### Wat vereist is
Vertaal uit het fragment over de overlevering de volgende zin naar het Engels: "Het EAB was uitgevaardigd op 10 juli 2019 en strekt tot de aanhouding en overlevering van de opgeëiste persoon, die zowel de Nederlandse als de Surinaamse nationaliteit heeft."

ECLI:NL:RBAMS:2019:8075

Rechtbank Amsterdam

Datum uitspraak
29 oktober 2019
Publicatiedatum
29 oktober 2019
Zaaknummer
13/751676-19
Instantie
Rechtbank Amsterdam
Type
Uitspraak
Procedures
  • Eerste en enige aanleg
Vindplaatsen
  • Rechtspraak.nl
AI samenvatting door LexboostAutomatisch gegenereerd

Overlevering toegestaan op basis van Europees aanhoudingsbevel

Op 29 oktober 2019 heeft de Rechtbank Amsterdam uitspraak gedaan in een zaak betreffende de overlevering van een opgeëiste persoon op basis van een Europees aanhoudingsbevel (EAB). De vordering tot overlevering was ingediend door de officier van justitie op 21 augustus 2019 en betreft een verzoek van de onderzoeksrechter in de Nederlandstalige rechtbank van eerste aanleg Brussel, België. Het EAB was uitgevaardigd op 10 juli 2019 en strekt tot de aanhouding en overlevering van de opgeëiste persoon, die zowel de Nederlandse als de Surinaamse nationaliteit heeft. Tijdens de openbare zitting op 15 oktober 2019 werd de identiteit van de opgeëiste persoon bevestigd en werd vastgesteld dat hij zich schuldig heeft gemaakt aan feiten die onder de lijst van bijlage 1 van de Overleveringswet vallen, waaronder deelneming aan een criminele organisatie en illegale handel in verdovende middelen.

### Vastgelegde gegevens
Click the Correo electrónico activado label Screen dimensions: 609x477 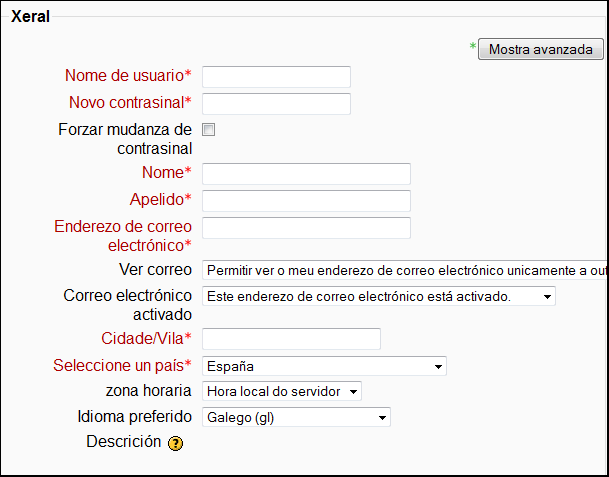[x=127, y=304]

### Uitwerking opgave
The EAW was issued on July 10, 2019, and seeks the arrest and surrender of the requested person, who holds both Dutch and Surinamese nationality.